Das wussten die Anwesenden in Hannover, wie man an der Antwort auf Ihlaus Anfrage sehen kann. Und sie wissen auch: Eine Ausnahme ist das nicht, wenn ihre Aussagen verdreht oder der Lächerlichkeit preisgegeben werden. Es ist die Regel, wenn es „gegen Rechts“ geht oder was man dafür hält. Ausgewogenen und gerechten Journalismus gibt es nicht mehr in Deutschland. Am Samstag in Hannover war es nicht anders.

Dort, wo Christina Hofmeier von der ARD und Malin Ihlau vom ZDF weinerlich die unfaire Behandlung durch die nicht antwortenden Demonstranten beklagte, war gleichzeitig ihre Kollegin „Caro Korneli“ (Foto, ARD/NDR) unterwegs, um die Hooligans lächerlich zu machen oder zumindest Beweise für deren Aggressivität zu sammeln. „Caro“, die nach einigen Werbeklitschen Format zeigen wollte, band ihre Zoten-Häme und Beleidigungen in das Bild einer Filmproduktion ein:

Für das Mega-Movie wurden knapp 3000 Darsteller gecastet. Ihre Rollen: Komplizierte Charaktere, vielschichtige Figuren und Idioten.

„Caro“, mit Anspielungen aufs Äußere der Demonstranten:

„Wie lange warst du in der Maske?“ „Du hast für die Rolle extra 25 Kilo zugenommen. Ist dir das schwer gefallen?“

Keine Antwort. Leider. Der Aufnahmeleiter sieht das nicht gern.

Bei Min. 2.20:

„Die Darsteller dürfen nun alle wieder in die Maske und ihre hässlichen Fratzen können sie sich nun abschminken. Das war Caro Korneli für EXTRA 3.“

Das war das real existierende Deutsche Staatliche Fernsehen mit einer NDR-Micky Maus, die sich der Grünen-Mode entsprechend einen Comic-Kuschel-Kampf-Namen gegeben hat, so wie es Ska Keller, Jan, Terry, Malu oder Joschka ihr vorgemacht haben. Sie, die so aussieht, als ob sie sich (und vermutlich ihre Kinder) auf gesunde Ernährung trimmt, (vielleicht auch auf gesunde Zähne), sie, die in zweitklassigen Werbefilmen auftrat und sich deshalb jetzt für eine Satirikerin hält, sie trat vor deutsche Demonstrantinnen und Demonstranten hin, die ihr verfassungsmäßiges Recht wahrnahmen, und versuchte ihnen ins Gesicht zu spucken.

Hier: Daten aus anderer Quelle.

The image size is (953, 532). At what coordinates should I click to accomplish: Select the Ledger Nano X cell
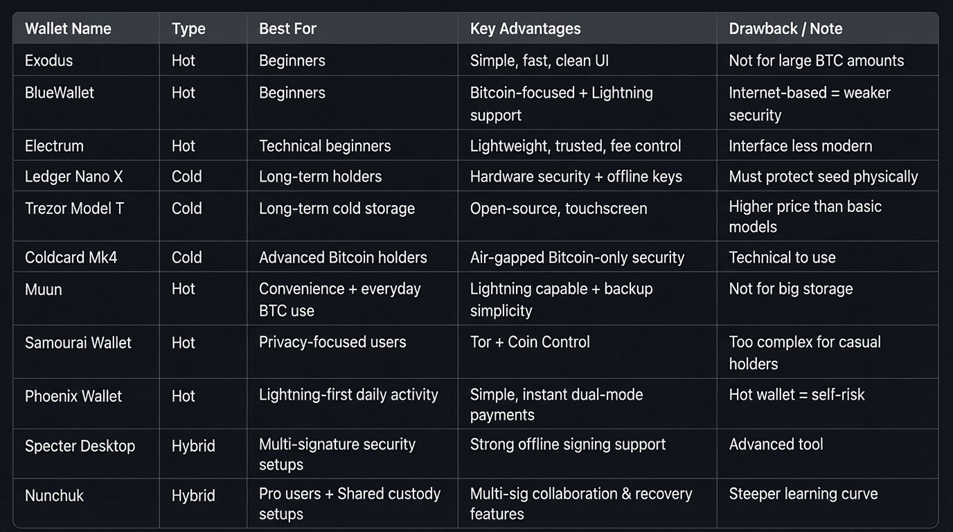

Und ihre Kolleginnen von ARD und ZDF beklagten sich gleichzeitig darüber, wie ungerecht und unfair und aggressiv (Mittelfinger und „Verpisst euch!“) ihnen doch die Demonstranten gegenübertreten.

Die einzige Antwort auf solche Heuchler ist: Lasst sie machen und ignoriert sie. Sprecht nicht mit ihnen, gebt ihnen keine Gelegenheit, euer Wort zu verdrehen, sich über eure Ängste lustig zu machen. Bleibt friedlich und ignoriert sie.

Bei „Caro“ haben sich die die Demonstranten richtig verhalten. Sie ignorierten sie und blieben friedlich und besonnen, sie mochte noch so sehr Mienen ziehen und bissige Bemerkungen machen. Ignoriert sie. Seid friedlich. Steht ein für unser Land. Und für unsere Kinder. Morgen – Für die Freiheit!